ARTIKEL


Potret Diri Al Maturidi

Nama lengkapnya adalah Abi Mansur Muhammad bin Muhammad bin Mahmud al Maturidi. Nama al-Maturidi dinisbatkan kepada nama salah satu desa di Samarkand Uzbikistan yang bernama Maaturid. Al Maturidi kadang kala juga dijuluki al Anshori yang dinisbatkan kepada nama salah seorang sahabat nabi yang rumahnya disinggahi Nabi Saw ketika hijrah ke Madinah. Menurut DR. Fathullah Khulaif, ada beberapa gelar yang biasa disandangkan kepada beliau oleh para pengikutnya, di antaranya Alamul Huda (simbol petunjuk Allah) Imamul Huda (pemimpin yang membimbing kepada petunjuk Allah SWT) Imam al Mutakallimin (pemimpin para ahli ilmu kalam) Kitabuttauhid hal. 1.  Menurut Prof. DR. Muhammad Al-Sayyid Al Jalind para ahli biografi tidak memastikan tahun kelahirannya yang tidak sedikitpun menyebut riwayat keluarga besarnya hanya beliau diperkirakan lahir sekitar tahun 228 H dengan alasan beliau pernah menjadi murid Muhammad bin Muqotil Al-Rozi yang wafat pada tahun 248 H sementara para ulama hampir sepakat bahwa wafatnya pada tahun 333 H. Jika benar perkiraan tahun kelahiran tersebut berarti Al- Maturidi termasuk orang yang diberi rizki umur panjang yang berumur lebih dari 1 abad yakni 105 tahun dan dimakamkan Disamarkand. Beliau belajar pada para ulama dari kalangan mazhab Hanafi diantaranya Abu Bakar Al-Juzjani, Abi Nasr Al ‘Iyadh, Muhammad bin Muqotil Al-Rozi, Nashir bin Yahya yang kesemuanya adalah tokoh ulama dari kalangan mazhab Hanafi dan komentator karya-karya tulis dan pesan-pesan keagamaan Imam Hanafi. Tak heran jika dikemudian hari Al-Maturidi mengelaborasi pemikiran Imam Hanafi memberikan argumen akan keshahihannya dengan dalil-dalil naqli dan aqli yang meyakinkan, karena itu para ahli sejarah ilmu kalam menggelari Al-Maturidi dengan julukan Mutakallimu Al-Ahnaf yakni juru bicara pengikut Imam Hanafi dalam ilmu kalam.

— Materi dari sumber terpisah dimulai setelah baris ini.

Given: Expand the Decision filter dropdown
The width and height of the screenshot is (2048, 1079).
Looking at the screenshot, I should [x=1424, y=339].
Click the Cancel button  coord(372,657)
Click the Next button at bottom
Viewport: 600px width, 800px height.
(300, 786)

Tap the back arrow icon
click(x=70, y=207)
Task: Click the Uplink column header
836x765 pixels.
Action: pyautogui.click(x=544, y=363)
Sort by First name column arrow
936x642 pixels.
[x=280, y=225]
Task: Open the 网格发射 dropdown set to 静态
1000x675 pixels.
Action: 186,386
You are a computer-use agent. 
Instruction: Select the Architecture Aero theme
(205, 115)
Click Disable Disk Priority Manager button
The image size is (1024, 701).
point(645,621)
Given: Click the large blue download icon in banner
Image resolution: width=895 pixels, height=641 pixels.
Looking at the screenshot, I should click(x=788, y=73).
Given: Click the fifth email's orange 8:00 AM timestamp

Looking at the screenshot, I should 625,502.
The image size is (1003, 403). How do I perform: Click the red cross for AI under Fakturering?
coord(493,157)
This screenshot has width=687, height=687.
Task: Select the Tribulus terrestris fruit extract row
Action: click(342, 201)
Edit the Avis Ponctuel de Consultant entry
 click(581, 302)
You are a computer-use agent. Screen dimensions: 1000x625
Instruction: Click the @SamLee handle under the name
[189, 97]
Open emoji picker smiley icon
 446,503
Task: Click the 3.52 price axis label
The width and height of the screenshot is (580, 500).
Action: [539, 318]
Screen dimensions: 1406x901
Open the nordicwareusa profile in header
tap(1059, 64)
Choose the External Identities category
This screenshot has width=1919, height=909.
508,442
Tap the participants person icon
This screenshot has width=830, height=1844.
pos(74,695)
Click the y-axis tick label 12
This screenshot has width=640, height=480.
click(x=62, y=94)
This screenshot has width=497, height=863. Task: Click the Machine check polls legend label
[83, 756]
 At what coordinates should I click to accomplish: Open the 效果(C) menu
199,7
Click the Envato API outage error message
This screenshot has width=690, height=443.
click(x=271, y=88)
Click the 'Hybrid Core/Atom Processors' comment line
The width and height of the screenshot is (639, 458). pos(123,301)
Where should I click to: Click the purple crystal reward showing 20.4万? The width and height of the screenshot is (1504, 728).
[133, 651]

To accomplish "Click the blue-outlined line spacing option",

Diantara murid Al-Maturidi yang pernah belajar dan dikader beliau yaitu Abul Qosim, Ishaq bin Muhammad bin Ismail  yang terkenal dengan julukan Al-Hakim As-Samarkandih wafat pada tahun 340 H, Abul Hasan Ali bin Sa’id Ar-Ros’ani, Abu Muhammad Abdul Karim yang terkenal dengan panggilan Al-Bazdawi wafat tahun 390 H, Abul Al-Laits Al-Bukhori dari empat ulama tersebut tersebarlah mazhab Maturidi Disamarkand dan dunia Islam pada umumnya.
            Kehadiran Al-Maturidi mempunyai peranan penting dalam perjalanan sejarah pemikiran Islam, ketika Mazhab Mu’tazilah yang menguasai para Khalifah Abbasiyah sehingga menjadi pembela paham Mu’tazilah dan menghegemoni masyarakat pada satu waktu dengan kekuatan senjata dan pada ketika yang lain mengintimidasi dengan kekuasaannya. Disisi lain kalangan salaf dan para ahli hadits yang berpegang teguh pada nukilan yang shahih ketika menghadapi kerancuan berfikir sebagaimana yang dilakukan oleh kaum Mu’tazilah maka kaum salaf tersebut berdalil dengan Nash (Teks Al-Qur’an dan Al-Hadits) dalam membentengi aqidah dan mereka mendapatkan tekanan karena pendapat-pendapatnya.
            Ditengah-tengah pergumulan inilah hadir Abu Mansur Al-Maturidi di Negara Mawaro Annahri Uzbikistan pada waktu yang bersamaan muncul pula tokoh yang bernama Abu Hasan Al-Asy’ari di Bagdad wafat tahun 324 H sebagaimana juga mencuat kepermukaan nama Imam Abu Ja’far Al-Thahawi di Mesir wafat tahun 321 H. Beliau bertiga membuat metodologi untuk membela aqidah Islam yang benar yang berdasarkan kepada Al-Qur’an dan As-Sunnah dan sesuai dengan dalil aqli, untuk mengetahui hal tersebut bisa kita telaah dari karya tulis beliau bertiga kita akan mengetahui bagaimana cara mereka membantah kaum Mu’tazilah yang mendahulukan akal ketimbang naqal (Al-Qur’an dan Al-Hadist) dalam waktu yang bersamaan beliau bertiga mengemukakan metodologi yang mengkolaborasi antara dalil akal dan naqal secara bersamaan yakni menjadikan akal dan naqal berjalan seiring tidak paradok diantara keduanya, dalam beberapa hal dari prinsip-prinsip ajaran Islam.
(Mausu’ah al firaq Wa al Madzhahib hal. 614)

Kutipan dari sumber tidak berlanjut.